Ob der Befund des gefilmten Unbewussten stimmt oder nicht – er ist naheliegend. Tatsächlich neigen wir dazu, Bilder, die nicht mehr durch eine klassische Erzähllogik, sondern assoziativ miteinander verbunden sind, als Bilder von etwas Innerlichem zu deuten: als Abbildungen von etwas, das mit bloßem Auge nicht zu sehen ist. Sobald das Narrative nicht mehr das Primäre ist, soll es um die Seele gehen. Wenn man schon nicht mehr in der Position des Kindes, dem eine Geschichte erzählt wird, vor der Leinwand sitzen darf, dann doch wenigstens als erwachsener Traumdeuter, der die Bilder als Symbole versteht.

Seelenlandschaften

Das ist voraussetzungsreicher, und deswegen werden die Filme beispielsweise Andrei Tarkowskis als anstrengend empfunden, im Vergleich zu denen von, sagen wir, Robert Zemeckis. Keine Erzählungen sollen das dann sein, sondern Seelenlandschaften, die man als Zuschauer mit den ebenfalls überforderten Filmfiguren durchwandern darf: Die Zone in Stalker (1979), in der die Industrielandschaft langsam wieder überwuchert wird und sich mit der Natur vermischt, wäre dann ein Bild für die Psyche, der rote Ozean in Solaris (1972) ein Bild für das selbst unablässig Bilder produzierende Unbewusste. Und prompt herrschen wieder Sinn und Ordnung. Bloß kann der Film im Zuge seiner Deutung seinen Zauber verlieren. Filmisch errichtete Seelenlandschaften sind fragil und lassen sich schnell kaputt interpretieren, weil die Bilder dann doch noch einmal andere Dinge wissen, als das hermeneutische Vermögen dingfest machen könnte. Immer bleibt ein unverdingter Rest.

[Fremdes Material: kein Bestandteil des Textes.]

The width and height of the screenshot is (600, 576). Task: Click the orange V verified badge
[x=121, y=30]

Hin und wieder begegnet einem also ein Film, dem es gelingt, nachhaltig zu irritieren und sich der Deutung zu entziehen. Wenn du dich schon für die Seele auf der Leinwand interessierst, rät ein belesener Bekannter, dann schau dir nicht Lynch an, sondern Alexander Sokurows Faust (2011). Dessen Figuren basierten schließlich – „sehr frei“ – auf dem Text Goethes, und der wiederum habe ja nun den berühmtesten Seelenverkäufer der Literaturgeschichte geschaffen. Das macht man und ist zuerst einmal erstaunt, dass ein derart spröder Film heute überhaupt noch finanziert werden kann. Eine rasche Internet-Recherche ergibt, Wladimir Putin habe höchstpersönlich dafür gesorgt, dass die russische Filmförderung in diesem Fall tätig wird – ein faustischer Pakt zwischen Kunst und Macht, eine ideale Voraussetzung für eine „Faust“- Verfilmung.

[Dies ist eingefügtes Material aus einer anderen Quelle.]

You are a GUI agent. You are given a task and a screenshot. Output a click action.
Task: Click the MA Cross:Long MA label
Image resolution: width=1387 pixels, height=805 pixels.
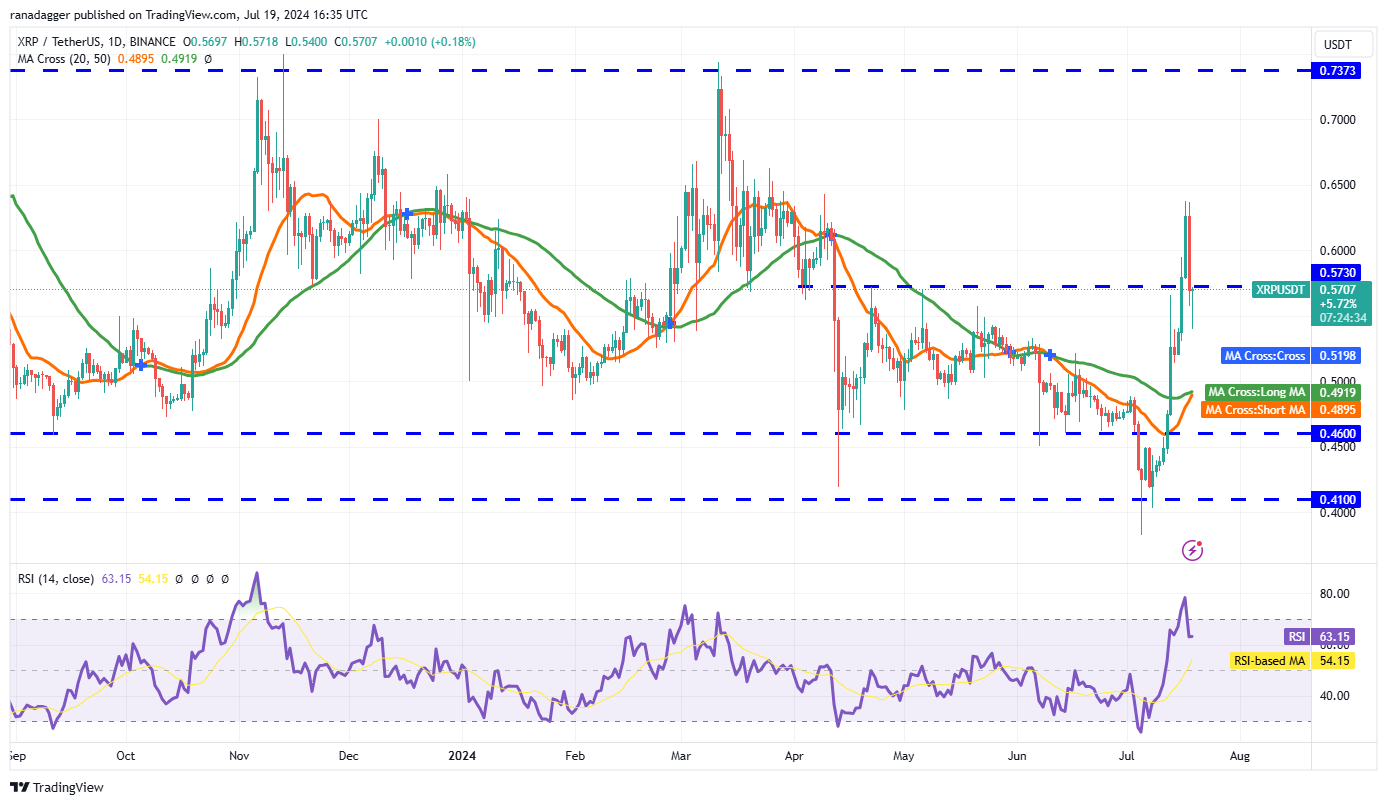click(x=1258, y=392)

Das erste, was wir in diesem Film von einem Menschen sehen, sind die Genitalien einer Leiche in Großaufnahme, Professor Faust (Johannes Zeiler) wühlt im geöffneten Bauch und zerrt die Organe hervor. Sein Assistent Wagner versucht, die Seele zu lokalisieren, aber Faust hat schon resigniert: „Da ist nur Müll.“ Dann wird sauber gemacht, die Innereien klatschen auf den Boden, und die Totengräber kommen. Das ist der Prolog. Von da an sehen wir den Professor auf seinen Wegen durch eine mittelalterliche Stadt, bald begleitet von der Mephisto-Gestalt Mauritius (Anton Adassinsky) und wild auf die Kindfrau Margarete (Isolda Dychauk). Für eine Nacht mit ihr wird er seine Seele verpfänden.

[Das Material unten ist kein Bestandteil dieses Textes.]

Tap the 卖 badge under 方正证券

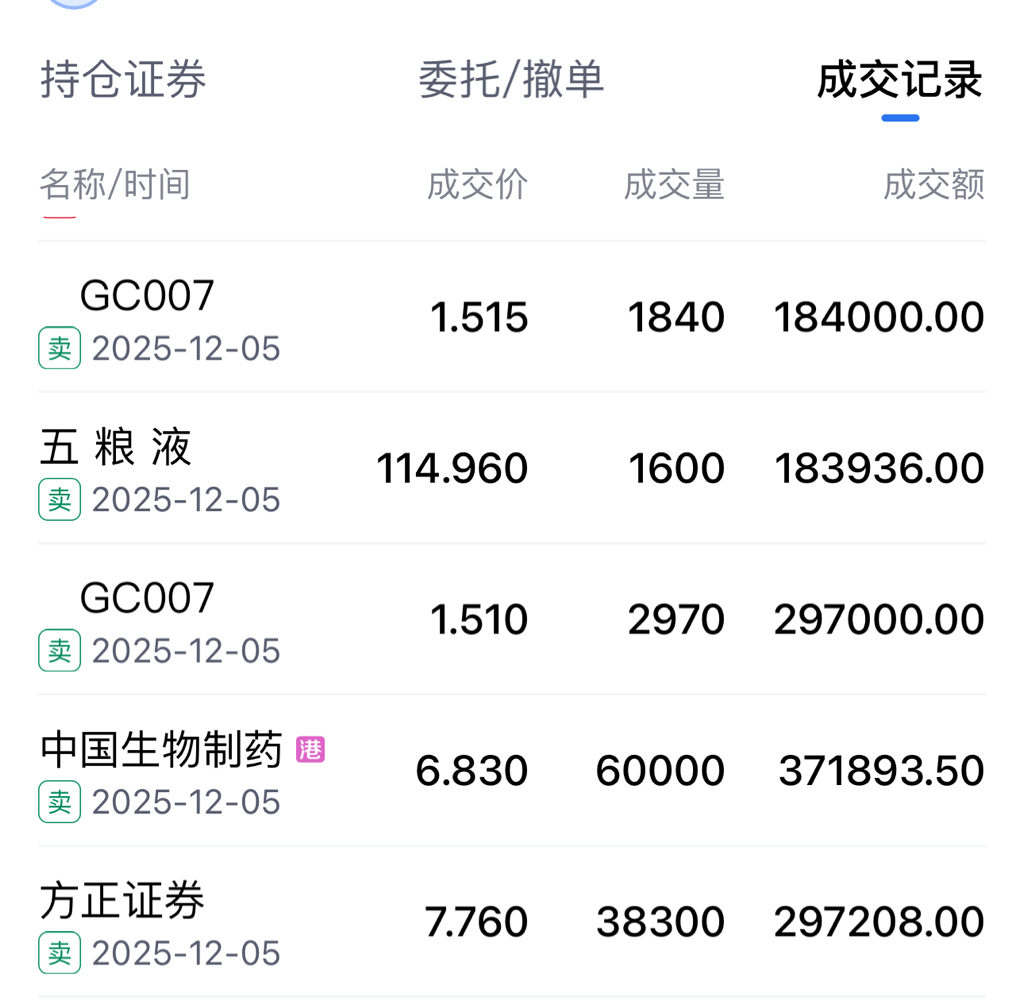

Die Dialoge bleiben fragmentarisch und gehen über lange Passagen kraus durcheinander. Wie präzise die Tonspur konstruiert ist, realisiert man erst, wenn man den Film über Kopfhörer hört und die Stimmen ganz nah am Ohr hat; dann ist der Effekt hypnotisch. So etwas wie einen Plot gibt es nur in Ansätzen, das Geschehen fasert immer wieder aus. Der erste Eindruck ist der von unverbundenen Einzelszenen, Fetzen aus Goethes Text tauchen immer wieder auf. Der Film erscheint als eine Art Anti-Faust, der nicht nur die literarische Vorlage, sondern auch die vorangegangenen Verfilmungen unterläuft und sich einer offensichtlichen Deutung zu entziehen versucht. Die Figuren agieren widersprüchlich, am Ende steinigt Faust Mephisto, der bei dieser Gelegenheit einen der berühmtesten Sätze aus der literarischen Vorlage in sein Gegenteil verkehrt: „Verweile doch, das ist nicht schön.“

Leere

Schön ist das anfangs wirklich nicht. Die Farben der Stadt wirken ausgebleicht, die Straßen sind verschlammt, die Menschen sind – von Margarete abgesehen – hässlich, innen wie außen; alle teufeln aufeinander ein, alle hassen einander. Nicht einmal Mephisto hat noch Charme. Im Dampfbad legt er die Kleider ab, der Körper eine Anballung von einander überlappenden Hautfalten, ein kleiner Schwanz hinten, und fürchterlich stinken tut er anscheinend auch. Gustaf Gründgens hat den Mephisto auf der Bühne als charmanten Verführer gespielt, Emil Jannings in Murnaus Verfilmung 1926 als lebenslustigen Derwisch. Hier ist er ein Misanthrop und Wucherer von Beruf (man kann Sokurows Mephisto-Gestalt auch als antisemitisch aufgeladene Metapher nehmen, das Potenzial dazu hat die Figur; dann müsste man einen anderen Text schreiben als diesen hier). Die Seelen gibt es günstig, Faust klagt am Ende, er habe nicht genug für seine bekommen.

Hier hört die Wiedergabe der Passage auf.